Increased Latency and Failures for SSH Git Operations
This summary is created by Generative AI and may differ from the actual content.
Overview
Between 14:00 and 16:10 UTC on 5 May 2026, SSH‑based Git operations experienced elevated latency and intermittent failures (average error rate 0.46 %, peak 0.6 %). HTTP‑based Git operations were unaffected. The degradation was caused by reduced SSH capacity at a single data‑center site; during a period of high traffic the remaining hosts became overloaded, leading to connection exhaustion and some SSH request failures. Additional SSH capacity was provisioned and fully online by 18:18 UTC, resolving the incident.
Impact
The incident affected SSH‑based Git operations, causing elevated latency and intermittent failures for users. HTTP‑based operations continued normally.
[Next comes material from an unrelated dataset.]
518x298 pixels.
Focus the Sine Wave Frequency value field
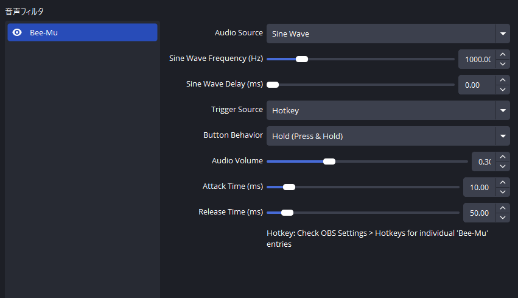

No further business‑level impact such as revenue loss was reported.
Trigger
Reduced SSH capacity at one data‑center site combined with a period of high traffic caused the remaining SSH hosts to become overloaded, leading to connection exhaustion and the observed latency and failures.
Detection
Monitoring indicated a degradation in SSH Git performance (elevated latency and error rates), prompting the on‑call team to investigate the issue.
Resolution
Additional SSH capacity was provisioned to expand the SSH service, and the new capacity became fully online by 18:18 UTC, restoring normal operation. Post‑incident actions include implementing faster scaling for SSH infrastructure and improving alerting for host availability and capacity thresholds.
Root Cause
Reduced SSH capacity at a single data‑center site, which during high traffic overloaded the remaining SSH hosts, causing connection exhaustion and the observed latency and intermittent failures.